You or your child might also need to take preventive antibiotics before certain dental and other surgical procedures if he or she:

  • Has remaining heart defects after surgery
  • Received an artificial heart valve
  • Received artificial (prosthetic) material during heart repair

The antibiotics are used to prevent a bacterial infection of the lining of the heart (endocarditis).

Many people who have corrective surgery for atrioventricular canal defect don't need additional surgery. However, some complications, such as heart valve leaks, may require treatment.


Women who had an atrioventricular canal defect that was surgically corrected before any permanent lung damage occurred can generally expect to have normal pregnancies. However, pregnancy isn't recommended if serious heart or lung damage occurred before surgery.

Evaluation by a cardiologist trained in congenital heart disease (adult congenital cardiologist) is recommended for women with repaired or unrepaired atrioventricular canal defect before they attempt pregnancy.

Coping and support

Having a congenital heart defect or caring for a child with a congenital heart defect can be scary and challenging. To help make it easier:

  • Seek support. Ask for help from family members and friends. Talk with your or your child's cardiologist about support groups and other types of assistance that are available near you.
  • Record your or your child's health history. Write down your or your child's diagnosis, medications, surgery and other procedures and the dates they were performed. Include the operative report from the surgeon, and any other important information about your or your child's care. This information will be useful for doctors who are unfamiliar with you or your baby. It will also help your child transition from pediatric to adult doctors.
  • Talk about your concerns for your child. Many children will have no limitations. But talk with the cardiologist about activities that are safe for your child. If some are off-limits, encourage your child in other pursuits rather than focusing on what he or she can't do.

Although every circumstance is different, remember that many children with congenital heart defects grow up to lead healthy lives.

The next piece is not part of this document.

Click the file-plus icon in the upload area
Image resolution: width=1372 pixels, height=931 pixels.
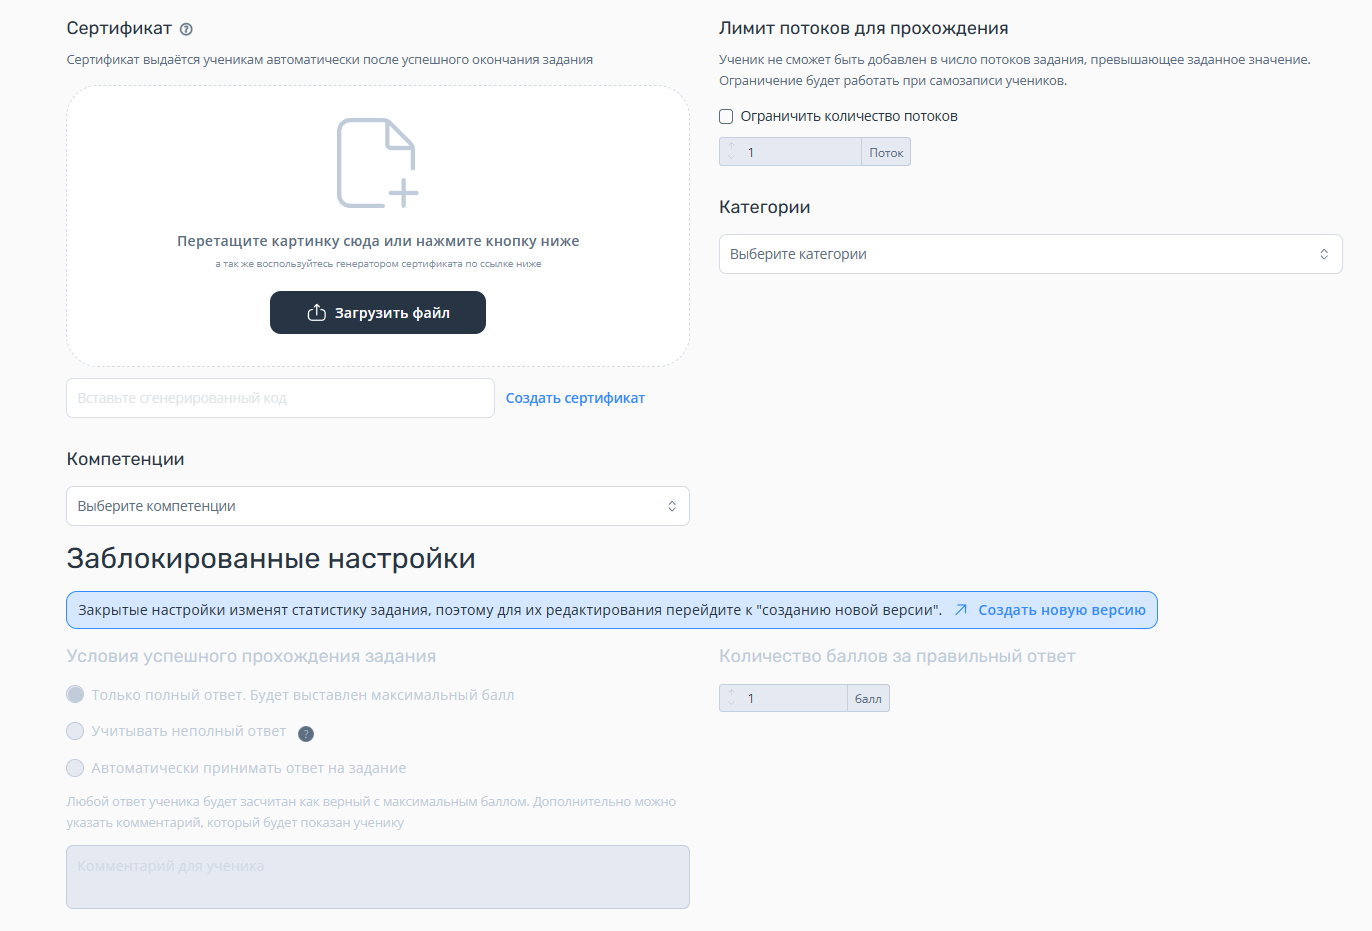pyautogui.click(x=378, y=163)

Preparing for your appointment

You or your child might be referred to a doctor trained in heart conditions (cardiologist).

What you can do

  • Write down symptoms you or your child experiences, including any that may seem unrelated to the reason why you scheduled the appointment.
  • Make a list of all your medications, vitamins and supplements.
  • Write down key medical information, including other conditions.
  • Write down key personal information, including any recent changes or stressors in your life.
  • Write down questions to ask your doctor.
  • Find out if your family has a history of heart disease.

What to expect from your doctor

Your doctor is likely to ask you a number of questions. Being ready to answer them may leave time to go over points you want to spend more time on. You may be asked questions such as:

  • When did you first notice symptoms? Are they continuous or occasional?
  • Does anything seem to improve or worsen these symptoms?
  • Is there a family history of congenital heart disease?
  • Did you have diabetes or a viral infection, such as measles, during your pregnancy?
  • Were any medications taken during pregnancy?
  • Was there tobacco or alcohol use during pregnancy?

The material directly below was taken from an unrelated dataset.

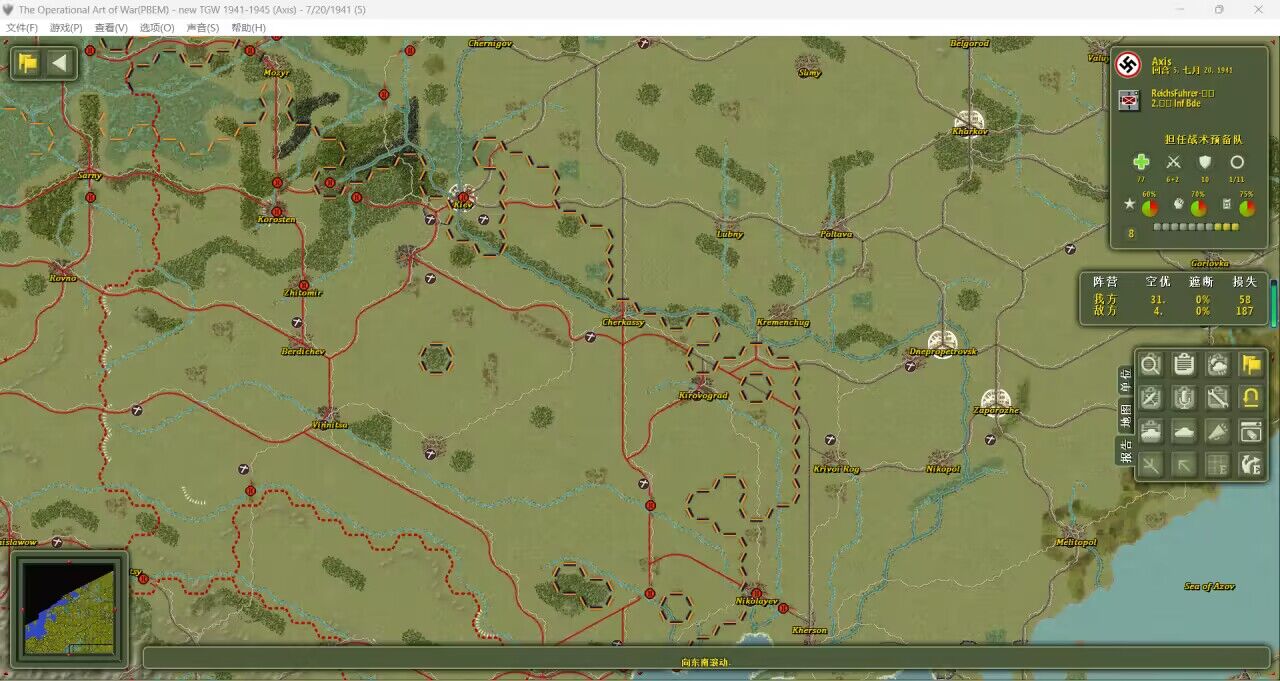Click the green cross unit health icon
Screen dimensions: 1280x681
1141,162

Questions to ask your doctor

Preparing a list of questions can help you make the most of your time with your doctor, and ensure that you cover all of the points that are important to you. For atrioventricular canal defect, some basic questions to ask your doctor include:

  • What's the most likely cause of my symptoms or my baby's symptoms?
  • What tests are needed? Is there any special preparation for them?
  • What kind of treatment do you recommend?
  • How can we manage other health problems together with atrioventricular canal defect?

In addition to the questions that you've prepared to ask your doctor, don't hesitate to ask other questions during your appointment.